Dieser Roman wird als „Feel-Good-Geschichte“ beworben, wobei ich dieser Klassifizierung nur insofern widersprechen möchte, als dass es sich hierbei schon eher um eine Feel-Too-Good-Geschichte handelt: Der allein mit seiner Katze sehr zurückgezogen lebende Albert Entwistle wird mit dem Fakt konfrontiert, dass seine Pensionierung unverschiebbar bevorsteht, was ihn völlig aus der Bahn wirft, denn seine Arbeit als Postbote ist das Einzige, was seinem Leben eine gewisse Struktur gibt und ihm überhaupt noch ein gewisses Maß an regelmäßiger sozialer Interaktion abverlangt, auch wenn er stets bemüht ist, menschliche Kontakte zu vermeiden. Als Gracie, seine Katze, stirbt, wird Albert sich seiner Einsamkeit erst so richtig bewusst und beschließt, sich und sein Leben etwas mehr für Andere zu öffnen – und seine große und einzige Liebe George zu suchen, was mit Alberts Outing einhergeht, der seine Homosexualität bislang stets verschwiegen hat.
Zusammen mit der alleinerziehenden Auszubildenden Nicole, sich selbst der Liebe ihres neuen Freundes unsicher, erfindet sich Albert neu bzw. findet sich überhaupt erst selbst und noch dazu eine etwas außergewöhnliche „Ersatzfamilie“.
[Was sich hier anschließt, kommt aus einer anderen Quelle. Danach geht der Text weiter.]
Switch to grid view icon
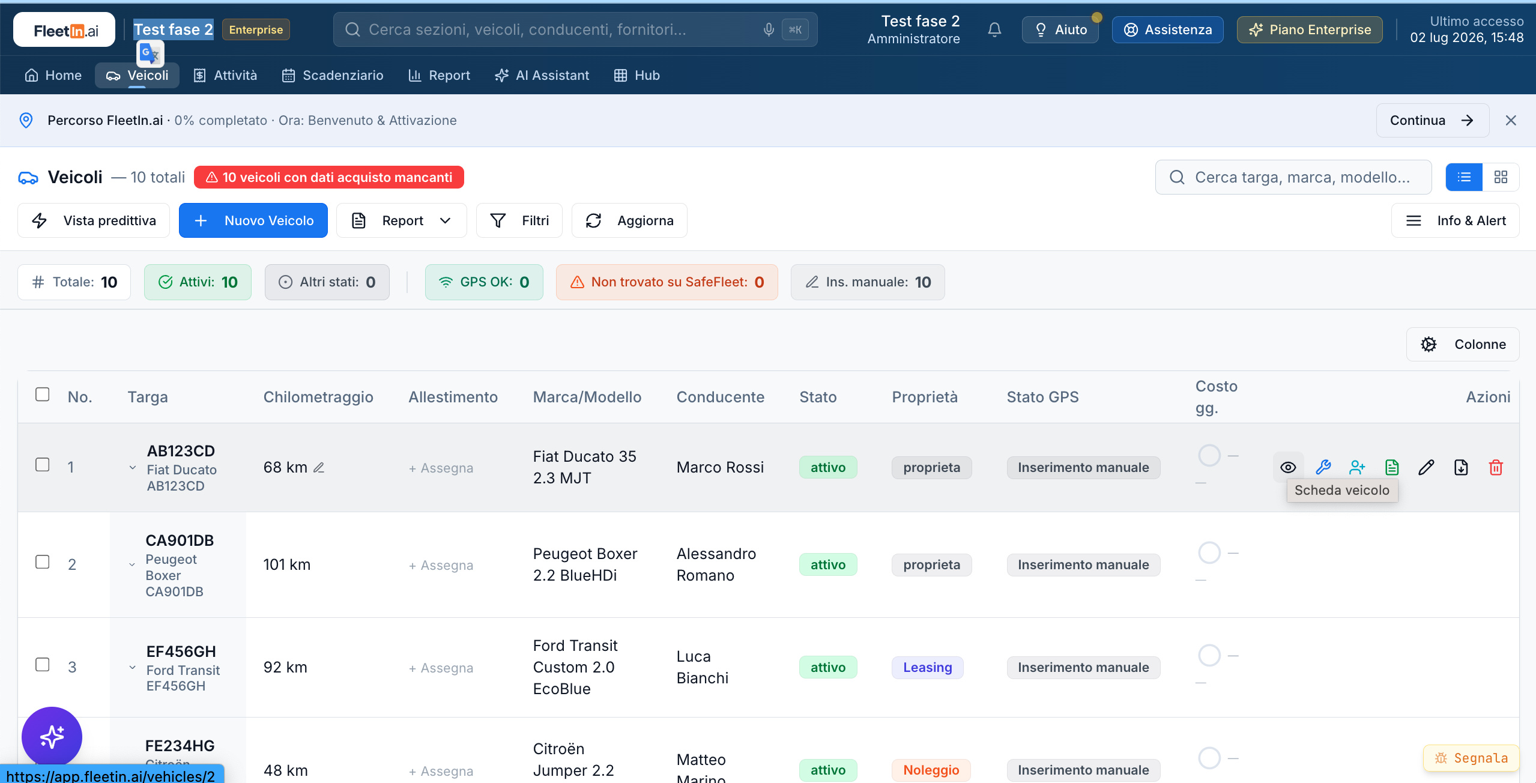This screenshot has width=1536, height=783. (x=1501, y=177)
Der gegenwärtige Teil des Romans wird in der Vergangenheitsform erzählt und wird immer wieder von einer sich fortsetzenden Erzählung „von Damals“ unterbrochen, die von Alberts und Georges Liebesgeschichte und ihrem tragischen, plötzlichen Ende handelt. Jener lang zurückliegende Teil wird im Präsens wiedergegeben, was für mich deutlich symbolisiert hat, wie lebendig seine Gefühle und das fast 50 Jahre zurückliegende Geschehen in Alberts Erinnerung noch sind.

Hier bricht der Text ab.